İlkay Öz, kitabını şöyle anlatıyor:
"O zamana kadar 1934 Trakya Olayları'nı duymuştum. Duysam bile galiba önemsememiştim. Füsun Üstel, bir derste binlerce Yahudi'nin Trakya'dan kovulmasından ve ardından mallarına, işyerlerine, dükkanlarına Türk ve Müslüman ahali tarafından el konulmasından bahsetmişti.
"Bu olayların 1934'te olduğunu duyunca aklımda bir soru işareti doğdu. Çünkü ailemin mandırasının kuruluş tarihi 1935'ti. Yani olayların hemen sonrası.
"Acaba ailemin mal varlığı, Yahudilerin bırakıp gitmek zorunda kaldığı mal mülk sonucu mu gerçekleşmişti? Özetle bu araştırma kişisel bir serüven olarak yola çıktı.

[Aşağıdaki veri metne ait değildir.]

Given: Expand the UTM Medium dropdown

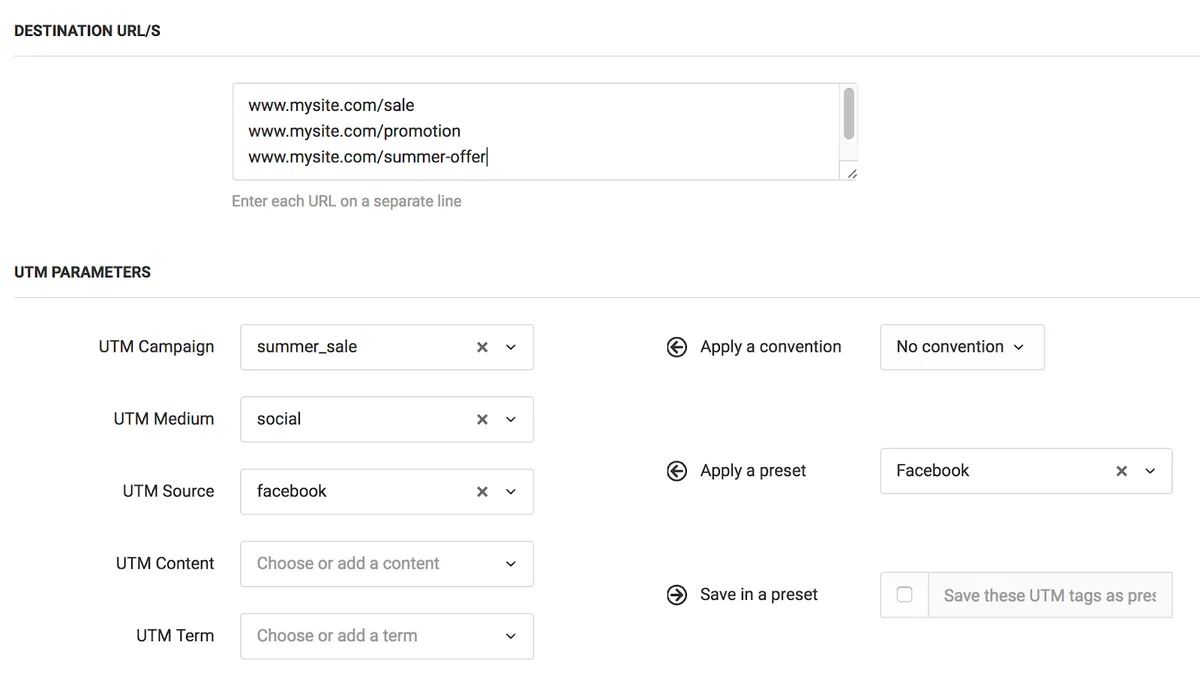Looking at the screenshot, I should (511, 419).
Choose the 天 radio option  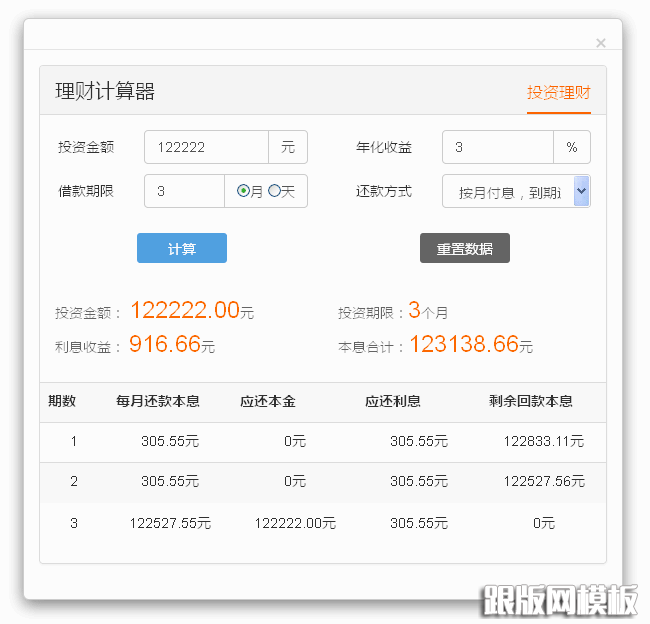274,191
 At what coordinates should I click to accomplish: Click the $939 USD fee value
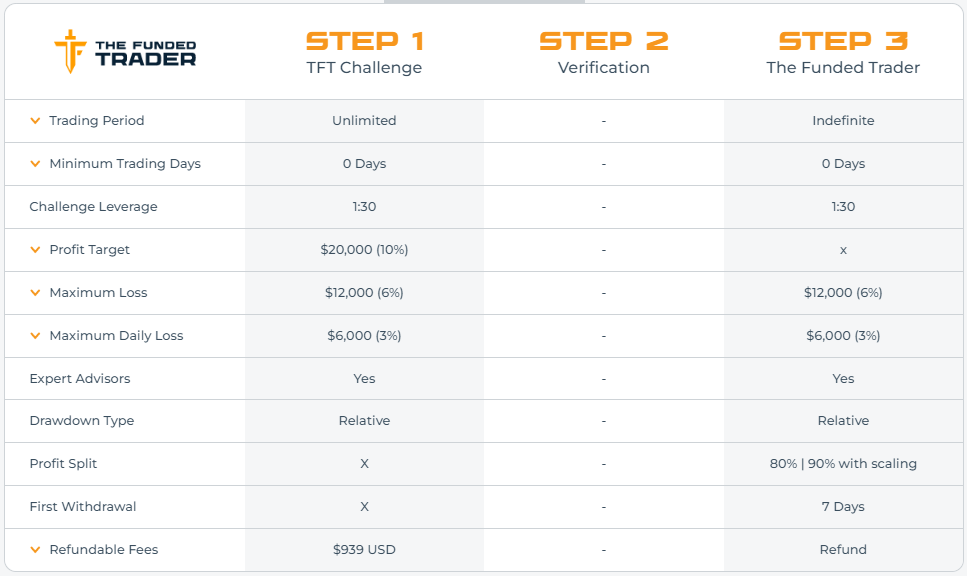coord(364,549)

Türklük Sözleşmesi'nin ihlali
"Barış Ünlü'nün o Türklük Sözleşmesi kavramını kullanırsak ben Türklüğün imtiyazlarını reddedip kişisel bir sorgulamaya çıkarak sözleşmeyi ihlal etmiş oluyorum.

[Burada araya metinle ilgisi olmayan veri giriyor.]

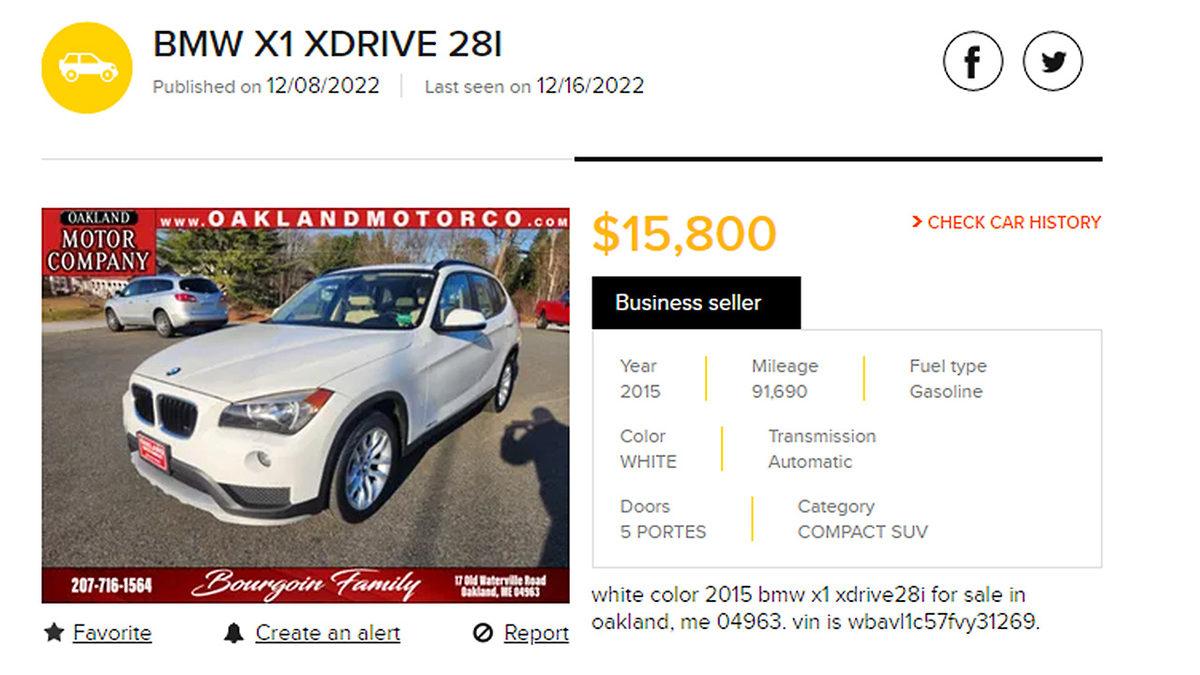Open the Create an alert link
This screenshot has width=1200, height=675.
(x=328, y=633)
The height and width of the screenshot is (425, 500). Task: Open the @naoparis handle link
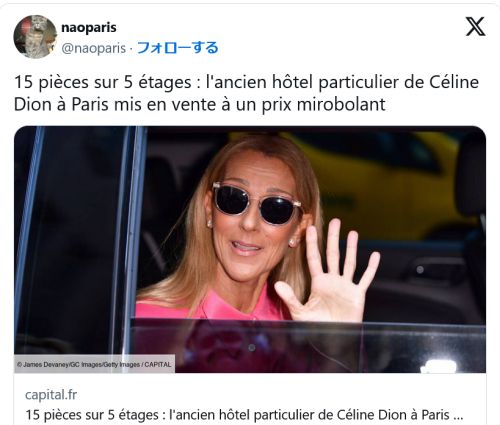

"Hem Edirneliliğimi hem de Türklüğümü sorgulatacak bir duruma getiriyorum. Çalışmayı hazırlarken de sonrasında da Edirne'yi ve Türkiye'yi kötülemek üzerinden tepkiler aldım.
"Kendimi bir Marksist olarak addediyorum, bunu aslında onun için de sorguladım. Karl Marx'ın ilkel birikim denilen kavramı aslında...
"Bir malın, bir mülkün ilk ortaya çıkışını kişisel olarak sorguladım ama bu aslında kapitalizmle de ilintili bir süreç. Sadece Edirne örneği olarak ailemle kesişti.
"Benim ailem de Bulgaristan göçmeni. 1920'lerde Bulgaristan'dan göç ediyorlar. Orada aslında karşılıklı bir mülksüzleştirme ve ötekileştirme söz konusu.
"Ailemi yerinden edip Edirne'ye göç ettiriyorlar ve oradaki mülklerine Bulgaristan devleti el koyuyor. Devletler için kapitalist birikimle ötekileştirme denen süreçler iç içe geçiyor.
"Yahudilerin katkıları hissediliyor"
"Yahudi toplumunun Trakya'ya çok büyük katkıları var. Yemeklerinden kültürüne, kadınların özgür bir şekilde sokakta dolaşmasından sosyal hayata karışmasına kadar Yahudilerin Cumhuriyetin ilk dönemlerine kadar Edirne'ye çok büyük katkısı oluyor.
"Hâlâ da hissediyoruz bence o katkıyı, diğer kentlere oranla daha özgür, daha demokratik, daha sosyal, daha seküler bir şehir olduğunu söyleyebiliriz. Bunlar Yahudi, Rum, Ermeni toplumundan kalan değerler olabilir.
"Bu Müslümanlaştırma-Türkleştirme süreci olmasaydı kapitalizm kendisine başka ötekiler bulurdu. Ötekiler ya köylüler, ya gecekondu mahallesinde yaşayanlar ya da topraklarından edilen işçiler olurdu.
Kapitalizm ve ötekileştirme
"Ama kapitalizm, bir şekilde ötekileştirme üzerinden mülksüzleştirme ve bunun üzerinden de sermayesine artı değer üretmeyi seviyor. Yani başka şekillerde de olsa biz mülksüzleştirmeyi görürdük.
"Bugün baskı ve otoritenin sonuna kadar hissedildiği karanlık dönemlerden geçiyoruz. Ama hâlâ direnenler varsa umut bir yerlerde saklıdır. Sadece o umudu çoğaltmak gerekiyor."